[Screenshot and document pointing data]
━━━

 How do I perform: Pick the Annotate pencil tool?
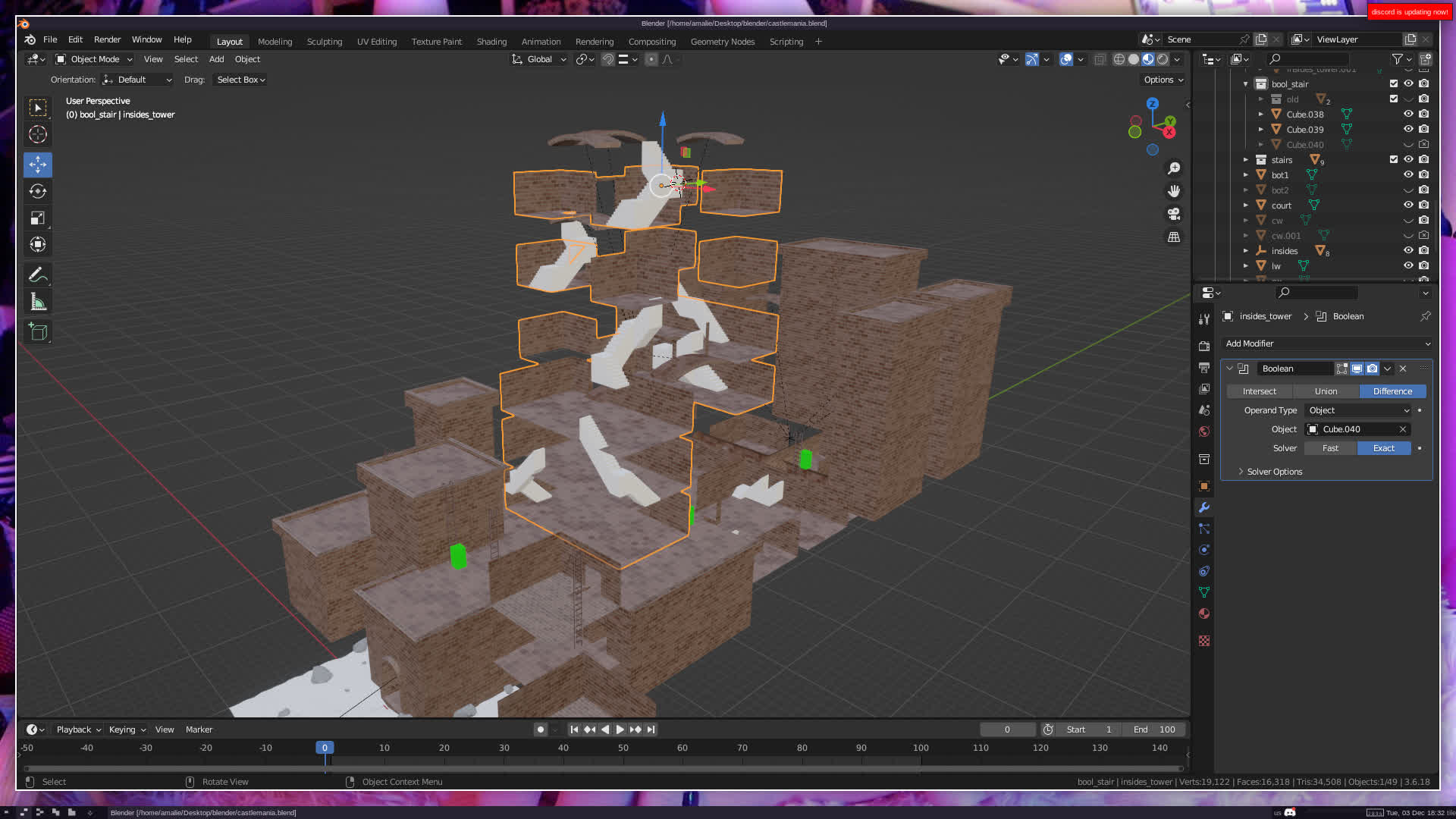[x=38, y=275]
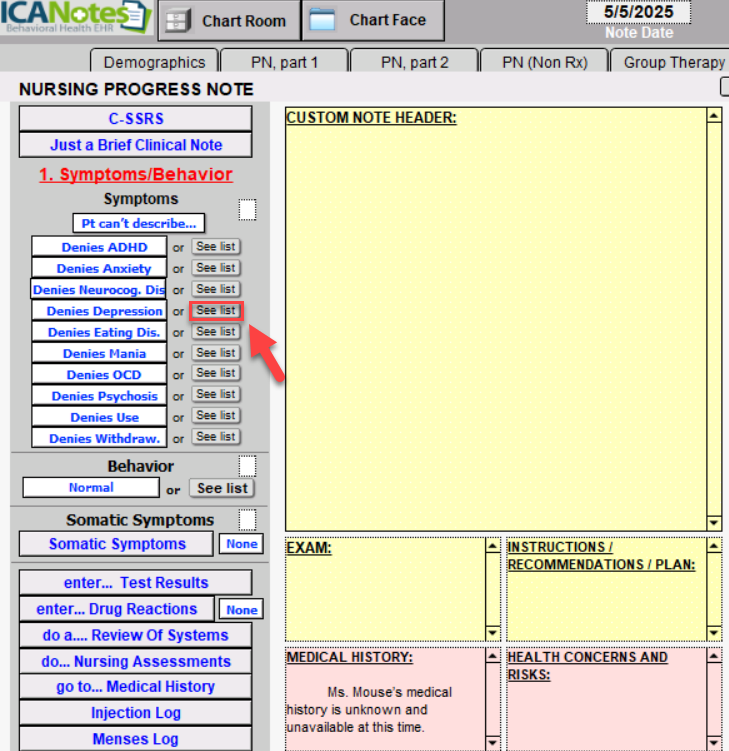Check the Somatic Symptoms checkbox
Viewport: 729px width, 751px height.
point(247,520)
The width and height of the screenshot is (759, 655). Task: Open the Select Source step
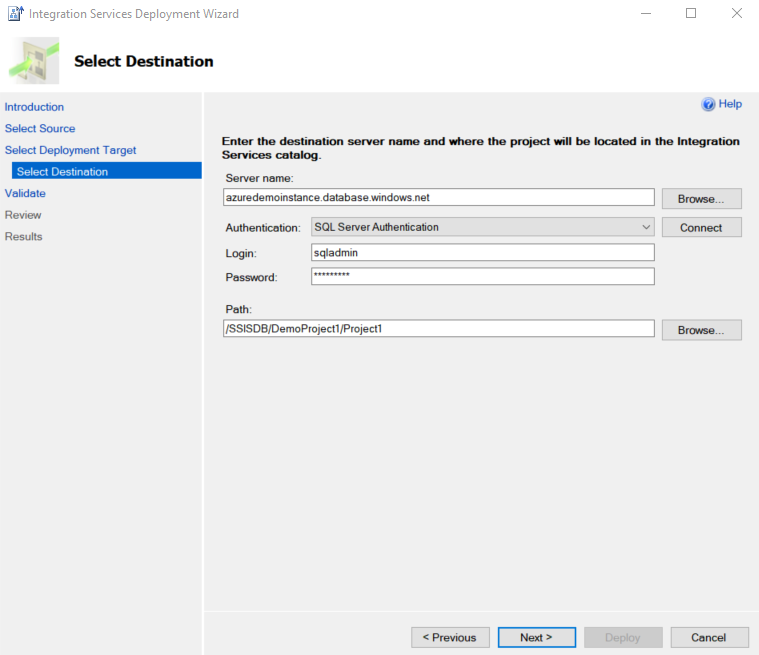[x=40, y=128]
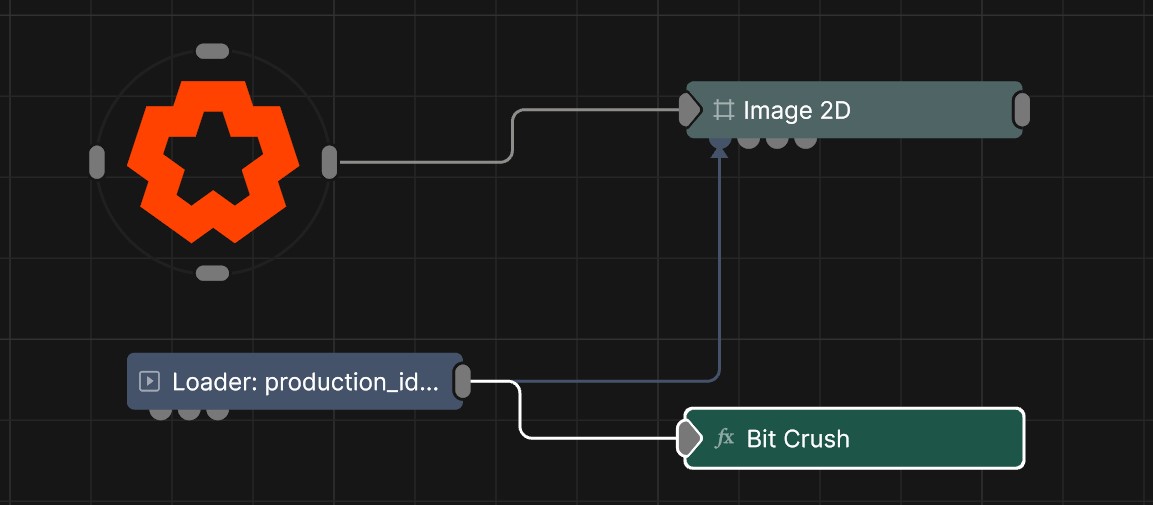This screenshot has width=1153, height=505.
Task: Click the first round port beneath Image 2D
Action: point(748,142)
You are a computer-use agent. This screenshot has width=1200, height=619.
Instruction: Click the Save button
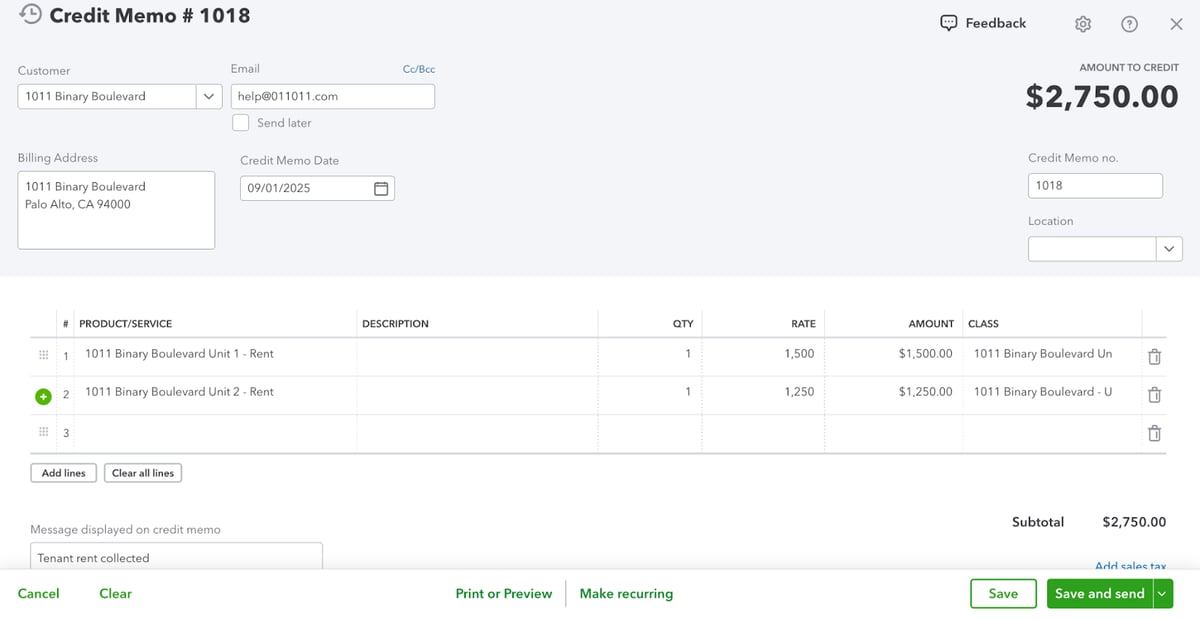(x=1003, y=594)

━━━

Exercise requirements
Copy every one of the entries above word for word, leaving out the pictures.

Written answer
 How do I perform: Pick the Annotate pencil tool?
[x=38, y=275]
Check the Somatic Symptoms checkbox
Viewport: 729px width, 751px height.
point(247,520)
The width and height of the screenshot is (759, 655). Task: Open the Select Source step
[x=40, y=128]
This screenshot has width=1153, height=505.
Task: Click the first round port beneath Image 2D
Action: point(748,142)
You are a computer-use agent. This screenshot has width=1200, height=619.
Instruction: Click the Save button
(x=1003, y=594)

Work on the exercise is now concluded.